I've run into situations where network administrators decide to protect their users by subscribing to these services.  When I looked at the FAQ, it pretty much said: you really should be sending email via your own SMTP server.  If you don't like that, though.  Well, my blood was boiling because my ISPs SMTP server wouldn't accept outgoing email from my prefered email client for weeks on end.  Why?  Because my email client would time out after 60 seconds and the ISP didn't want to put on additional servers to handle the load.  I'm sure that somebody will blame it on my email software, but my email software is quite well designed and quite reliable (it is Pine).

Has this sort of thing happened to other users?  There is certainly anecdotal evidence to that effect.  You also have to ask yourself if harming innocent bystanders is an ethical way to solve problems.  I suppose some people will say yes, but you would still have to draw the line somewhere.  (Eg. is it acceptable to risk the life of a bystander to stop a potential murderer?  Is it acceptable to risk the life of a bystander to stop somebody from shoplifting a candy bar?)  Clearly I view spam as little more than an annoyance, so I view the degree of interference in the delivery of email with great skepticism.

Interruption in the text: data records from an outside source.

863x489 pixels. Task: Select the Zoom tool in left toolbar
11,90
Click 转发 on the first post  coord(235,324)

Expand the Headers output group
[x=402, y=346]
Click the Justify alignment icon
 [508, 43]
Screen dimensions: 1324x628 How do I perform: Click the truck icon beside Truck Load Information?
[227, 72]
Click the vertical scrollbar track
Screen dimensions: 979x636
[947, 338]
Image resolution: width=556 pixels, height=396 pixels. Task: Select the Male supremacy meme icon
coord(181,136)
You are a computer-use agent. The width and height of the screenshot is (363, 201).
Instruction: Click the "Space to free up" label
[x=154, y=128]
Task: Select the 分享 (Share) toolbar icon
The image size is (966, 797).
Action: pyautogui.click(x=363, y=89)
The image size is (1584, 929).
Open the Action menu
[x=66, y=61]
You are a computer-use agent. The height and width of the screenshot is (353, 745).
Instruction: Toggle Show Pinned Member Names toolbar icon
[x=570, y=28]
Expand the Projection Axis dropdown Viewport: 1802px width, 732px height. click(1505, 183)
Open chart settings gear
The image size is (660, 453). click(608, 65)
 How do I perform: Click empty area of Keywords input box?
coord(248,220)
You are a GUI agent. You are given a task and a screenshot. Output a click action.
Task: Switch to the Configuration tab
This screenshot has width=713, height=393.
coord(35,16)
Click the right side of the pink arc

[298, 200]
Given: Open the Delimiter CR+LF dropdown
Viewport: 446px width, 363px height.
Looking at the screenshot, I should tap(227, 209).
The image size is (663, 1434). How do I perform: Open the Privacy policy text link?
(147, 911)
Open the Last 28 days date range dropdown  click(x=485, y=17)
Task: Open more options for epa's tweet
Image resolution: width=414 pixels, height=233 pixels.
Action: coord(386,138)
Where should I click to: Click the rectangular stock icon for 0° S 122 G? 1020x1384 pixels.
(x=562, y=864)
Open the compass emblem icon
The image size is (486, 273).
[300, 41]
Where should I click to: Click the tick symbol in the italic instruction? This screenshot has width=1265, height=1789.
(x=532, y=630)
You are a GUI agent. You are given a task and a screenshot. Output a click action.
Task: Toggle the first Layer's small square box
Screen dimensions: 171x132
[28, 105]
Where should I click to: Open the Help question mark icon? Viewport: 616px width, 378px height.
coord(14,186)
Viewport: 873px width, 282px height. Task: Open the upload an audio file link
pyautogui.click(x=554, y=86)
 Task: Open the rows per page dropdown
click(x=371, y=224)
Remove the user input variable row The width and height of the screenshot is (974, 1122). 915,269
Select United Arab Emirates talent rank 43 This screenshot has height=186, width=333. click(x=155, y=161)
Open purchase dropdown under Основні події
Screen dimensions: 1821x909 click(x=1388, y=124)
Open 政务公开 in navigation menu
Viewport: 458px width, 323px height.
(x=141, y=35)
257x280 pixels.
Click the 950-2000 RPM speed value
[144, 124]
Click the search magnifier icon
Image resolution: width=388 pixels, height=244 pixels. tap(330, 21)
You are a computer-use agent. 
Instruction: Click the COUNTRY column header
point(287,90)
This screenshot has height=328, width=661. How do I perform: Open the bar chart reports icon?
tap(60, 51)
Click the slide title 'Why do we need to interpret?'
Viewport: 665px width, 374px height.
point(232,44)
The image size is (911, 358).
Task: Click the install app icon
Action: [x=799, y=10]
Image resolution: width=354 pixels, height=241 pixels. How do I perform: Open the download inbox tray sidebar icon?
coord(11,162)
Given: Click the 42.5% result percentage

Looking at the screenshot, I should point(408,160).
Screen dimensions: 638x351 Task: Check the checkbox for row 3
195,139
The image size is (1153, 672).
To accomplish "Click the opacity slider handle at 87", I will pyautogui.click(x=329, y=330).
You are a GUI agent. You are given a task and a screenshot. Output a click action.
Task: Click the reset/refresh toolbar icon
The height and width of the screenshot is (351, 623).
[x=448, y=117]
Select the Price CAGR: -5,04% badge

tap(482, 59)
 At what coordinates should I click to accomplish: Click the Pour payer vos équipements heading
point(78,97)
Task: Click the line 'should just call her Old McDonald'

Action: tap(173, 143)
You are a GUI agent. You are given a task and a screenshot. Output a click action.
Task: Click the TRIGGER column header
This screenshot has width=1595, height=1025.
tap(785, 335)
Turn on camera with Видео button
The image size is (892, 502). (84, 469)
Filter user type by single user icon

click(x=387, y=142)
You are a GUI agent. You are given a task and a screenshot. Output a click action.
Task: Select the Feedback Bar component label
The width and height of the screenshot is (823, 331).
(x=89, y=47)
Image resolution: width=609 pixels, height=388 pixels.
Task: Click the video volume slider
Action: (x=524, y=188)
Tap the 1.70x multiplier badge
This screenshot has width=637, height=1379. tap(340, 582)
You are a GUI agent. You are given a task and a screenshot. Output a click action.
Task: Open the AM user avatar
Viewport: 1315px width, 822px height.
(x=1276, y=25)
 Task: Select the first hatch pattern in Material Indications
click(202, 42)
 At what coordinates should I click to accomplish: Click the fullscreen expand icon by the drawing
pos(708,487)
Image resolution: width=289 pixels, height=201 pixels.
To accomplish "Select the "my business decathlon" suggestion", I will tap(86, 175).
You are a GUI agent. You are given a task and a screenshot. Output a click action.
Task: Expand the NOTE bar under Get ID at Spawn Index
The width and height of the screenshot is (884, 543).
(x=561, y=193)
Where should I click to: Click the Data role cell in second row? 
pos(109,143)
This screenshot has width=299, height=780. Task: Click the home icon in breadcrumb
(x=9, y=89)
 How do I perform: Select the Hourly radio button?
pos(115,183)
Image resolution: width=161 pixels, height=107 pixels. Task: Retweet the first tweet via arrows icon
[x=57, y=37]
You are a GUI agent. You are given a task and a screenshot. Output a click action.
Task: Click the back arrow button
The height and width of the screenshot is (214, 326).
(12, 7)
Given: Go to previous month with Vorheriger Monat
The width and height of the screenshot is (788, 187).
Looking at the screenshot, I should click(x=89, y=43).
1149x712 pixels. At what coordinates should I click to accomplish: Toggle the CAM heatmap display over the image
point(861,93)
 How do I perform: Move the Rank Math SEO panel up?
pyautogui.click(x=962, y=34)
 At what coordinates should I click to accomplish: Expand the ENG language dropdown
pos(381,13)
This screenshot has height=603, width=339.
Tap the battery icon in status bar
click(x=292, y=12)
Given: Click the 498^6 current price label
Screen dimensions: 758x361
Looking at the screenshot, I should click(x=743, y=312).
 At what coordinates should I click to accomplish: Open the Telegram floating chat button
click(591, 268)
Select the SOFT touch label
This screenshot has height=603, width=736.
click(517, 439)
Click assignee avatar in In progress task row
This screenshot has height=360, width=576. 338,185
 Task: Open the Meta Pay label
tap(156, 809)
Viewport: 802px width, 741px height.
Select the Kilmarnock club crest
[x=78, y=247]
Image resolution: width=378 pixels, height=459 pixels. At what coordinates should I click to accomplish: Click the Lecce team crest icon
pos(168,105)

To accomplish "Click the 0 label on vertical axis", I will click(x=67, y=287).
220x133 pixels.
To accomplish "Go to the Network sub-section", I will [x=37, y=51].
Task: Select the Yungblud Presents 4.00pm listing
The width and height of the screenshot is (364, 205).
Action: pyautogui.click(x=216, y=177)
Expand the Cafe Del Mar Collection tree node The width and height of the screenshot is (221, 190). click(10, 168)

As for the cost of spam: yes, spammers would have to pay for it to.  Or do spammers somehow get free bandwidth?  By escalating the problem to the point where spammers are comprimising third party computers, the anti-spam camp has only added to the cost of the spam problem.  Then there is the cost of servers for receiving email.  Ignoring the most blunt of tactics, which these black lists are, filtering email would increase the CPU load.  In other words, the anti-spam camp are increasing their own costs.  Finally there is the expense of storage.  Yeah, that is a true expense they are incurring on somebody else.  Even factoring in redundancy and higher maintainance costs, disk space is dirt cheap.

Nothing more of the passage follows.